Every once in a while a person will suffer a completely bizarre brain injury - and the psychologists of the world go bat shit probing and prodding them. The one I remember best was a person who had part of their brain severed in a car crash. It was still in their head (the damaged part of their brain) and still working fine but it wasn't attached to anything else. Like a computer without a modem. The particular portion of the brain that was isolated from all the rest was responsible for emotional reactions (or generating emotions or dealing with the output of the emotions part, I forget which). The point is that person effectively lost the ability to emote. He became like the perfect Vulcan.

He could still perform all the manual tasks he had mastered before the accident. And his performance on cognitive tasks wasn't much reduced. It suffered a bit because the victim didn't have any desire to solve cognitive problems and was almost impossible to motivate. The researchers would ask him to do something and either he did it (compliance as a vestigial learned behaviour) or he ignored them.

What makes the case so bizarre is the effect the injury had on the victim's life. You might imagine he'd become like Spock, a clear thinking, logical mofo. But he didn't. He lost the ability to do almost everything - including simple tasks like feeding himself - with any reliability. Think about it, how do you decide what to eat? You ask yourself what you want, or how much effort you want to put into feeding yourself. You make decisions based on priorities and those priorities are not established cognitively (as the car crash victim proved). They are established emotionally.

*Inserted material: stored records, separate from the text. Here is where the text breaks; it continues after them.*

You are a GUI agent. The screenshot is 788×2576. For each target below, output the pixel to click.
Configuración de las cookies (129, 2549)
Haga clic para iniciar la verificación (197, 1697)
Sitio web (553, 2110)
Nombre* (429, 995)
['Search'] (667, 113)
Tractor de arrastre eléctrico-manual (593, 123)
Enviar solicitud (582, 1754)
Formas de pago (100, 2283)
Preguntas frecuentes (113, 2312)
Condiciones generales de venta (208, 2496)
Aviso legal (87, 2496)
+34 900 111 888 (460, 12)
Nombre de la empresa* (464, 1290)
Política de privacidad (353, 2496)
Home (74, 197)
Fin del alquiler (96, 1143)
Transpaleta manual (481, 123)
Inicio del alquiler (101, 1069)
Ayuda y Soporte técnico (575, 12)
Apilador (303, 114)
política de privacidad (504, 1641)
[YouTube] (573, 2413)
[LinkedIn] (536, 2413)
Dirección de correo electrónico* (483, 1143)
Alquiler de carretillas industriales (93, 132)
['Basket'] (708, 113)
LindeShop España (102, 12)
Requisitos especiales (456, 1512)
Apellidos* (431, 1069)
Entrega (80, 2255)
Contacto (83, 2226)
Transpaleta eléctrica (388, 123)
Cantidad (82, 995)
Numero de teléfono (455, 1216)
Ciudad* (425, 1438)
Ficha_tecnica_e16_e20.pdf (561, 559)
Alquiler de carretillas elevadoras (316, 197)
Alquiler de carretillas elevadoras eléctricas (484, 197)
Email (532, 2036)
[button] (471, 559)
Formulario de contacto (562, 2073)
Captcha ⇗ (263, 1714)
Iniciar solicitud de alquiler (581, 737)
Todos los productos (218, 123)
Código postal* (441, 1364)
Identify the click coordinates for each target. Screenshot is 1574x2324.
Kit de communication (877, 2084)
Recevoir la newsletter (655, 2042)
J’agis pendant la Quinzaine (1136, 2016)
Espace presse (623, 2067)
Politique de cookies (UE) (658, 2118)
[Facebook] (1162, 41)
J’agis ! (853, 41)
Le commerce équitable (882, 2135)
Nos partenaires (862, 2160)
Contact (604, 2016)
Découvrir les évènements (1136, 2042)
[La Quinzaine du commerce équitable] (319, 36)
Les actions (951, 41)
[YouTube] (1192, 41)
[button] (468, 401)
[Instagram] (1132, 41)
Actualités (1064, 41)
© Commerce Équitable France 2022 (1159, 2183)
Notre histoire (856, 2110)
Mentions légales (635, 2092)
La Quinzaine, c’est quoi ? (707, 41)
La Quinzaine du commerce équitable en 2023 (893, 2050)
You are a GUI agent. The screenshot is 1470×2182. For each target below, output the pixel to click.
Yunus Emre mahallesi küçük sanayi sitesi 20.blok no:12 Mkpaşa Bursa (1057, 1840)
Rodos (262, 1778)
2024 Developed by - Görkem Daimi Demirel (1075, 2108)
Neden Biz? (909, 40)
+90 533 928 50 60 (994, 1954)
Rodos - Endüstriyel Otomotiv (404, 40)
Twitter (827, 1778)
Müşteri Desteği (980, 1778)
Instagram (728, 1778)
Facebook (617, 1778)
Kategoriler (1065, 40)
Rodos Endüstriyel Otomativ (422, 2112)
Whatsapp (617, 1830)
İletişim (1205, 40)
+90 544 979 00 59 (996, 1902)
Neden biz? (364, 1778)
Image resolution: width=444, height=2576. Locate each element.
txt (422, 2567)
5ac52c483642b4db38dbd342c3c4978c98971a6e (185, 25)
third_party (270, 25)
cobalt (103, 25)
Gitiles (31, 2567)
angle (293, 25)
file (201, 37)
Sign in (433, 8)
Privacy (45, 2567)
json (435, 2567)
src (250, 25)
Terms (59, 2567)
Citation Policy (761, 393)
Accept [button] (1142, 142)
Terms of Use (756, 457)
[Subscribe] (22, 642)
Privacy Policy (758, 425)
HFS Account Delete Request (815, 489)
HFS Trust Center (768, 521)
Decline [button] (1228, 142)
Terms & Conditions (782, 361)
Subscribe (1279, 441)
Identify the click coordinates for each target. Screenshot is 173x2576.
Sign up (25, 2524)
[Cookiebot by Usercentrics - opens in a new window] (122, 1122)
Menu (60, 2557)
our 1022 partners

Mr. Car Crash Victim is a perfect example of a thing we learn that makes us so uncomfortable we all agree to pretend we never learned it. A more famous example of this is G. G. Berry's paradox - "least integer not describable using less than nineteen syllables" - doesn't seem like a big deal but Russell ignored it when he wrote Principia Mathematica. What Mr. C. C. Victim demonstrates is humans think much less than we'd like to think we do. Most of what we do is not the result of logic, training, behavioural conditioning, or reasoning. It is motivated by emotion. "I think therefore I am" is much less accurate than "I emote therefore I am."

So what's the big deal? Why should we care about this? What difference can it possibly make?

Reflect honestly for just a few minutes on the nature of human emotions and the answer should become clear.

People say shit like, "Kids are so cruel" because the fat kid gets picked on. I'm not saying that's ok. But I will say it isn't cruel. It's mean. Kids get angry and because they don't really understand it, that anger tends to splash around a lot. If you're near an angry kid, you're going to get some of it. But it's just anger. As they get older they learn dominance and submission. That's when they flirt with cruelty. But they aren't socialized enough to react against that socialization. They are recreating what they see in the adult world - hierarchy based on power. That's the limit of their cruelty; as soon as the hierarchy is established they go back to being normal. Kids don't have hate in the pure savage way adults do. I don't know when they learn that.

Adults are savage as fuck. We all possess some element of monstrosity within us. We do all we can to ignore it, to pretend it doesn't exist but it is there. Everything awful that we can imagine in others exists in some part in you and in me.

Why focus on the most savage aspects of humanity when we are capable of great dignity and compassion? I think the reason I keep thinking about this shit lately is there is an expectation (an unbelievably naive one) that people will behave well. That we want to do the right thing and protect the environment and stop sweat shop labour and make a fairer society. I believe we do want those things (so long as they don't conflict with stronger and more immediate desires) but the expectation is dangerous. Because we also want to watch the world burn.

This is going to lead me back to zombies and vampires. I'll save that for another post.